Compiling Models

Qualcomm® AI Hub supports the compilation of models trained using:

  • PyTorch

  • ONNX

  • AI Model Efficiency Toolkit (AIMET) quantized models.

  • TensorFlow (via ONNX)

Any of the above models can be compiled for the following target runtimes:

Note that the Qualcomm® AI Engine Direct SDK does not guarantee model libraries will be ABI compatible with all versions of the SDK. See Qualcomm® AI Engine Direct Options.

Compiling PyTorch to TensorFlow Lite

To compile a PyTorch model, we must first generate a TorchScript model in memory using the jit.trace method in PyTorch. Once traced, you can can compile the model using the submit_compile_job() API.

TensorFlow Lite models can run on the CPU, GPU (using GPU delegation), or the NPU (using QNN delegation).

from typing import Tuple

import torch
import torchvision

import qai_hub as hub

# Using pre-trained MobileNet
torch_model = torchvision.models.mobilenet_v2(pretrained=True)
torch_model.eval()

# Trace model
input_shape: Tuple[int, ...] = (1, 3, 224, 224)
example_input = torch.rand(input_shape)
pt_model = torch.jit.trace(torch_model, example_input)

# Compile model on a specific device
compile_job = hub.submit_compile_job(
    pt_model,
    name="MyMobileNet",
    device=hub.Device("Samsung Galaxy S24 (Family)"),
    input_specs=dict(image=input_shape),
)

assert isinstance(compile_job, hub.CompileJob)

If you already have a saved traced or scripted torch model (saved with torch.jit.save), you can submit it directly. We will use mobilenet_v2.pt as an example. In this example, we also profile the compiled model:

import qai_hub as hub

# Compile a model
compile_job = hub.submit_compile_job(
    model="mobilenet_v2.pt",
    device=hub.Device("Samsung Galaxy S24 (Family)"),
    input_specs=dict(image=(1, 3, 224, 224)),
)
assert isinstance(compile_job, hub.CompileJob)

# Profile the compiled model
profile_job = hub.submit_profile_job(
    model=compile_job.get_target_model(),
    device=hub.Device("Samsung Galaxy S24 (Family)"),
)
assert isinstance(profile_job, hub.ProfileJob)

Compiling PyTorch model to a QNN Model Library

Qualcomm® AI Hub supports compiling and profiling a PyTorch model to QNN model library.
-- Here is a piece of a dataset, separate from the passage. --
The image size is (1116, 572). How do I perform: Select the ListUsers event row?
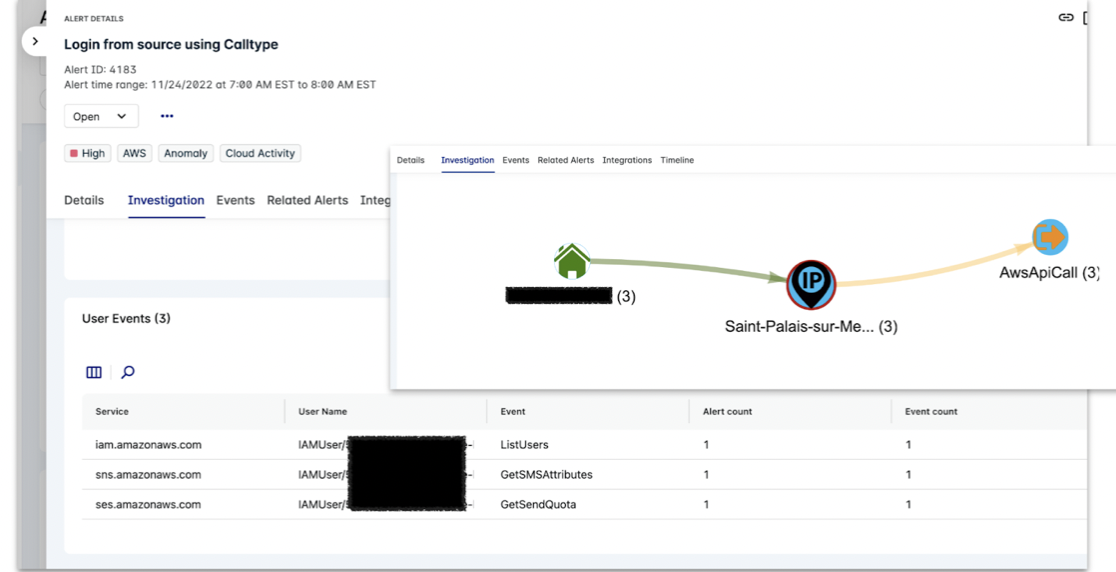pyautogui.click(x=524, y=445)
In this example, we will use mobilenet_v2.pt and compile it to a QNN Model Library (.so file) for the ARM64 Android platform (aarch64_android).

The model library is an operating system-specific deployment mechanism that is SOC agnostic. Note that the Qualcomm® AI Engine Direct SDK does not guarantee model libraries will be ABI compatible with all versions of the SDK. This means a model compiled with one version of the SDK is not guaranteed to run on another version of the SDK. See Qualcomm® AI Engine Direct Options.

import qai_hub as hub

# Compile a model to a QNN Model Library
compile_job = hub.submit_compile_job(
    model="mobilenet_v2.pt",
    device=hub.Device("Samsung Galaxy S23 (Family)"),
    options="--target_runtime qnn_lib_aarch64_android",
    input_specs=dict(image=(1, 3, 224, 224)),
)
assert isinstance(compile_job, hub.CompileJob)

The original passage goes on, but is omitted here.